La Navidad trae alegría, pero para muchos también tristezas provocadas por la distancia o la ausencia de personas queridas que ya murieron. La Navidad es una fiesta que demuestra muchas contradicciones. Muchos reencuentros, abrazos, pero así también mucho consumismo, apego excesivo a los bienes materiales y la soledad de los que no consiguen celebrar la tradicional cena de Navidad. La contradicción de la Navidad viene desde el origen de esta fiesta. Sobre el niño Jesús ya reposaba esta triste realidad. Él nació para sufrir y morir. Si, la Navidad solamente tiene sentido cuando, además del pesebre de Belén, vemos también la cruz donde Jesús, más tarde, sería crucificado. Nuestros pecados no son olvidados en la Navidad. Ellos están presentes y son recordados como la causa de la venida de Cristo.
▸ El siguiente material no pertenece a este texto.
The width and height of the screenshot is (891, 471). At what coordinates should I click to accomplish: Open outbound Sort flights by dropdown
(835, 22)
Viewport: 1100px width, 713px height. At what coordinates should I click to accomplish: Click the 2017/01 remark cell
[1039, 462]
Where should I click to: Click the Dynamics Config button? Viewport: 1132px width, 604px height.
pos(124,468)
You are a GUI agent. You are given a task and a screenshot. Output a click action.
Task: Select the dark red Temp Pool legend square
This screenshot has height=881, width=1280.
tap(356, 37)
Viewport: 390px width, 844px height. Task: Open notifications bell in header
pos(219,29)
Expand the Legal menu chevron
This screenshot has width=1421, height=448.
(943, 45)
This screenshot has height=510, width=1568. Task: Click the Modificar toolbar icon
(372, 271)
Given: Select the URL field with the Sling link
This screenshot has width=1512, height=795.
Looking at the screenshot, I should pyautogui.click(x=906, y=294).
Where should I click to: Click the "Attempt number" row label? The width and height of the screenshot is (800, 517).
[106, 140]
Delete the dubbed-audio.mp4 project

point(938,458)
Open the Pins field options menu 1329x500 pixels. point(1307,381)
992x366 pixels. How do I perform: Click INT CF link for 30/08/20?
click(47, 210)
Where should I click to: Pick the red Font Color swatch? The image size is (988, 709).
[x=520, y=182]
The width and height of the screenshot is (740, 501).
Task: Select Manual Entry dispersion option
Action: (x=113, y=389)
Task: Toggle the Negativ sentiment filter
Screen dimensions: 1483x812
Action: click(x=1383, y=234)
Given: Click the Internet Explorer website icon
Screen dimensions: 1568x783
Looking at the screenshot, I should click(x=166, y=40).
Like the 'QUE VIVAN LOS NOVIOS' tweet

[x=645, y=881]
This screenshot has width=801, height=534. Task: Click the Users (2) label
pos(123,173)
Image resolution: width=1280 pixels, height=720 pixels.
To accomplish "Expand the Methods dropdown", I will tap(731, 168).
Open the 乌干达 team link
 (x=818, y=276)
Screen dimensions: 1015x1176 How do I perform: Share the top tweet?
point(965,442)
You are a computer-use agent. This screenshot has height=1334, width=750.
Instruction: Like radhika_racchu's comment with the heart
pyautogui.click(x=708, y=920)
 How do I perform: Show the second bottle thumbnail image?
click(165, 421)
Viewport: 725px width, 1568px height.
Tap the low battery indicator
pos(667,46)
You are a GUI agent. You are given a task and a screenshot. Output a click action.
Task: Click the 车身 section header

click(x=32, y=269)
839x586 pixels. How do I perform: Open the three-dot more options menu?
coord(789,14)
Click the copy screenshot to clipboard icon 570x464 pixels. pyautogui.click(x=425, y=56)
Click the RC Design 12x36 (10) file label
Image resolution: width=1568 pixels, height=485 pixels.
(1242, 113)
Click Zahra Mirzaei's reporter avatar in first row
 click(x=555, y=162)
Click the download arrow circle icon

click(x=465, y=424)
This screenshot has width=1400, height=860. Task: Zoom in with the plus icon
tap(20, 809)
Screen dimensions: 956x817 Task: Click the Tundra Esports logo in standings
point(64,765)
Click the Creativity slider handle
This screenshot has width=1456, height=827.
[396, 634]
Por eso, la Navidad también es un momento oportuno para que reconozcamos que necesitamos de un Salvador y para que testifiquemos que Jesús vino porque somos pecadores.
Oremos: Señor, ayúdanos a encontrar la verdadera alegría de una Navidad más, recordando la prueba de Tu amor, que condujo a Cristo hasta la cruz para asegurarnos la vida eterna. En humildad, renueva nuestra esperanza. Amén.